* [YOUR INSTRUCTIONS] Skip every picture, then write out exactly the lines of the listing below from the line that contains "Where should I click to: Click" through the final line.

* [EXTRACTED DATA]
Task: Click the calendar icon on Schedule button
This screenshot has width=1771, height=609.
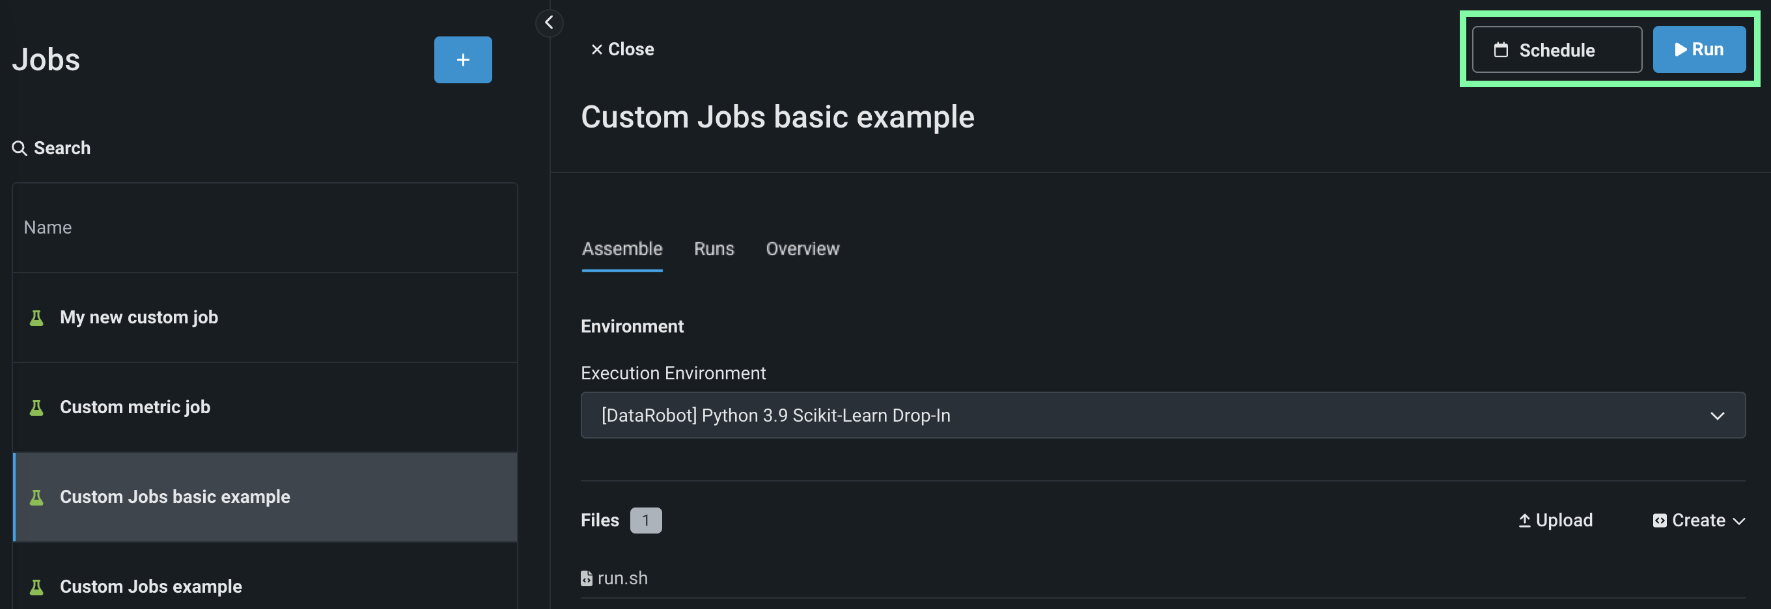Action: (x=1501, y=50)
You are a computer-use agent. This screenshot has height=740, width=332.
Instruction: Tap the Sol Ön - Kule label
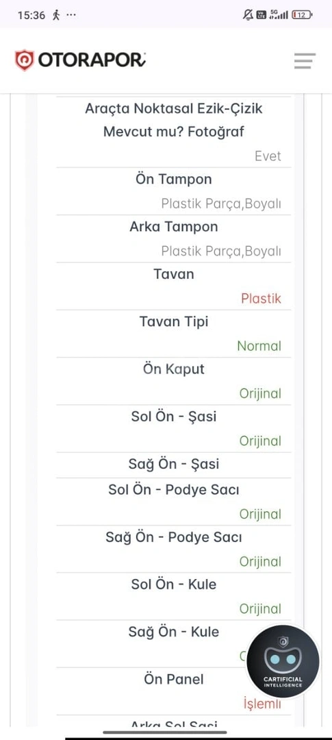click(x=174, y=584)
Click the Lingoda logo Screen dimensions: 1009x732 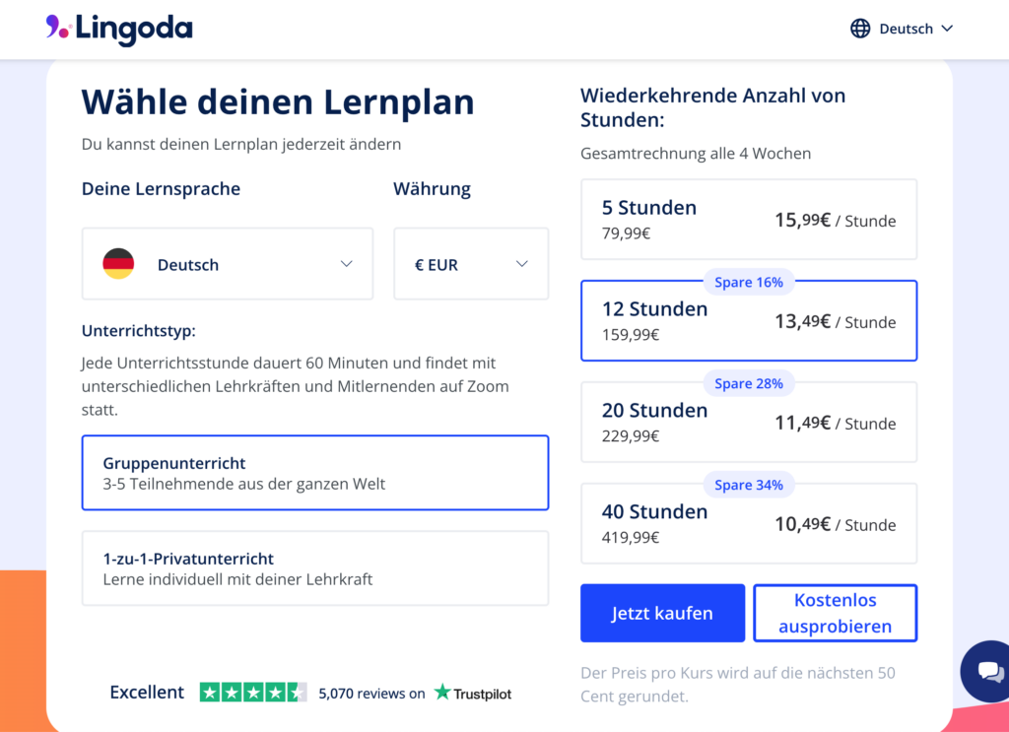(x=118, y=30)
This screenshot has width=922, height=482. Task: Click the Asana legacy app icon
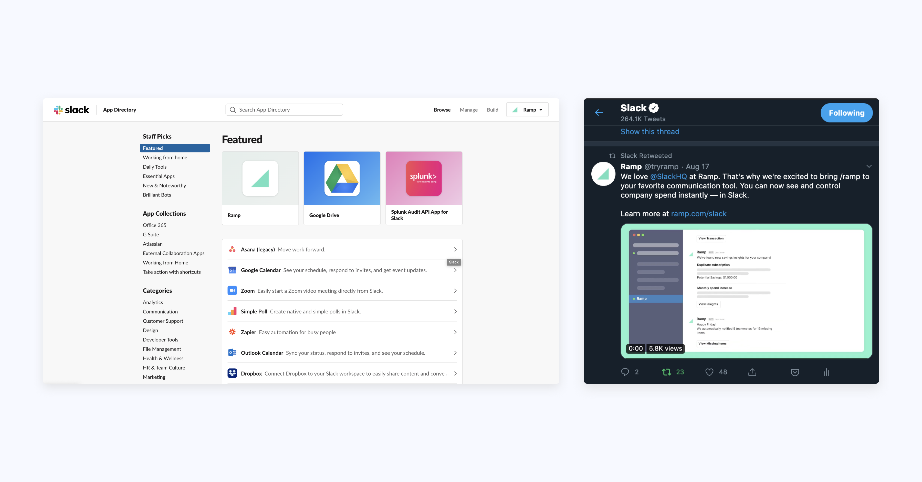pos(232,249)
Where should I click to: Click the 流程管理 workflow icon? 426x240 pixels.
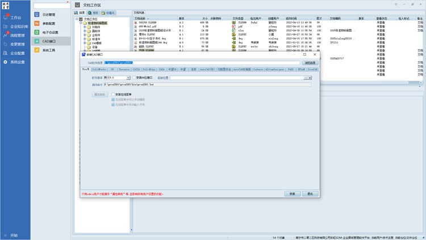[x=5, y=35]
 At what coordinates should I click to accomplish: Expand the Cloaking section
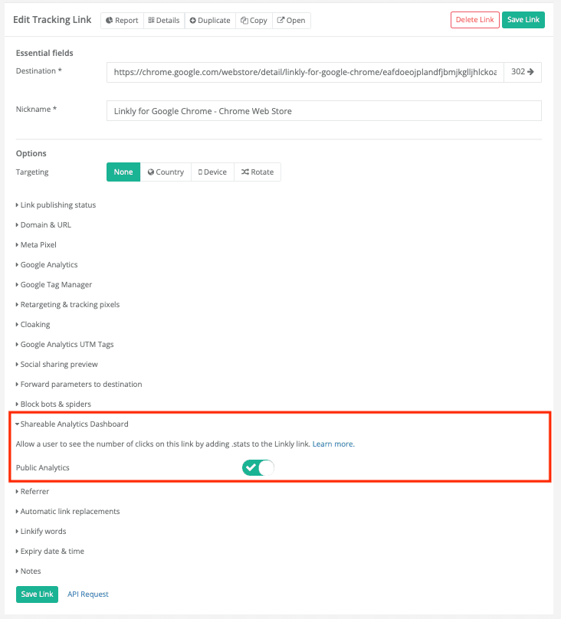click(x=34, y=324)
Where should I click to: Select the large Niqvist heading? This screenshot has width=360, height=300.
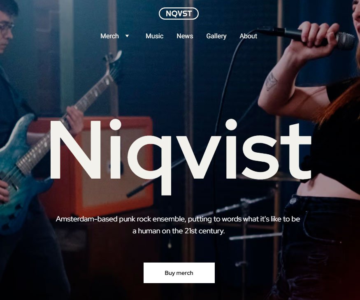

* [COMPLETED EXERCISE]
Where should I click to: Click the 流程管理 workflow icon? 426x240 pixels.
[x=5, y=35]
 At what coordinates should I click to accomplish: Expand the Cloaking section
click(x=34, y=324)
Where should I click to: Select the large Niqvist heading? This screenshot has width=360, height=300.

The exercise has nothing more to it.